- **Exercise details**
Out of the entries that follow, copy each line containing "will".

- **Extracted data entries**
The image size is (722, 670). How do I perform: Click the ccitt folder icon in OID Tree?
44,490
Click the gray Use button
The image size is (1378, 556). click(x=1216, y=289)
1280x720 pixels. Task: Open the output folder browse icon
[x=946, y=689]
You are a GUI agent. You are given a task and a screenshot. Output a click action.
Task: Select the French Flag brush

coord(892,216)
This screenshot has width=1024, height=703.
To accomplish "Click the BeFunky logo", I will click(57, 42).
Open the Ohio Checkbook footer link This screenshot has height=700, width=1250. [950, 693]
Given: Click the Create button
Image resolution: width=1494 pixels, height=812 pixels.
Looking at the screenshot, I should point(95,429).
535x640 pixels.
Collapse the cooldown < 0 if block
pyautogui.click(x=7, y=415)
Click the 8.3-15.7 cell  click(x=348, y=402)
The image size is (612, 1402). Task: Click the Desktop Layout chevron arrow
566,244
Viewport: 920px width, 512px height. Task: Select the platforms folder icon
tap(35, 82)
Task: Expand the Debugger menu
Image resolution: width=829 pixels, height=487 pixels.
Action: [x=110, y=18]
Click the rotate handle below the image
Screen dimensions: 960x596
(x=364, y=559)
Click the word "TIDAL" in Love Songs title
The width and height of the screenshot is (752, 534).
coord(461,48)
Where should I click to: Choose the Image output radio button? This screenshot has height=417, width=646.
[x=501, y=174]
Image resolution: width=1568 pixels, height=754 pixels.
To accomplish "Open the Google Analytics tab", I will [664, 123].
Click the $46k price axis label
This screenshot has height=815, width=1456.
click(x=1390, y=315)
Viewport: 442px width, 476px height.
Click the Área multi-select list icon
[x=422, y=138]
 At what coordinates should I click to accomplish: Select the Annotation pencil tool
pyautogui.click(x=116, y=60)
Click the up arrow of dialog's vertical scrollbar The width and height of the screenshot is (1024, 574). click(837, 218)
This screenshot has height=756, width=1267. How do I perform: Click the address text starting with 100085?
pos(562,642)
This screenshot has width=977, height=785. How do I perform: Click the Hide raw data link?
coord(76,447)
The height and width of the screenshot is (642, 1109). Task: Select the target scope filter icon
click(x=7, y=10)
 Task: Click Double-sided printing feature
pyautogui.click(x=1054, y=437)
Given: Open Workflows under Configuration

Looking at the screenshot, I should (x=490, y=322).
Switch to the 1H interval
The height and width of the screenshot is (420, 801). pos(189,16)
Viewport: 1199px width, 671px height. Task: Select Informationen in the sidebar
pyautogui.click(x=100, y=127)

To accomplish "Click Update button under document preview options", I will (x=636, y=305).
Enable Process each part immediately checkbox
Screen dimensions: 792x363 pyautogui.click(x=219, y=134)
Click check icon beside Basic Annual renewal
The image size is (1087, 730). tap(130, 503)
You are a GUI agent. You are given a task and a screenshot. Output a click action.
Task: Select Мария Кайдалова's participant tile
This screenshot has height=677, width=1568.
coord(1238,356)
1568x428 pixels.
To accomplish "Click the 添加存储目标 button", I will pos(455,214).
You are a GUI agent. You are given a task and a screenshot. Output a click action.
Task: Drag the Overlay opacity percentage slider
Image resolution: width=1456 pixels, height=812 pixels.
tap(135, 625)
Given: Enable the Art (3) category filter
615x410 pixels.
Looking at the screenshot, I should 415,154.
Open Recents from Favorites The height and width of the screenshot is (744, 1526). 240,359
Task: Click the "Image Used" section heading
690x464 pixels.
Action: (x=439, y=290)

- **Task output**
To accomplish "Click the BeFunky logo", I will click(57, 42).
To accomplish "Open the Google Analytics tab", I will [664, 123].
To accomplish "Click Update button under document preview options", I will (x=636, y=305).
To accomplish "Click the 添加存储目标 button", I will pos(455,214).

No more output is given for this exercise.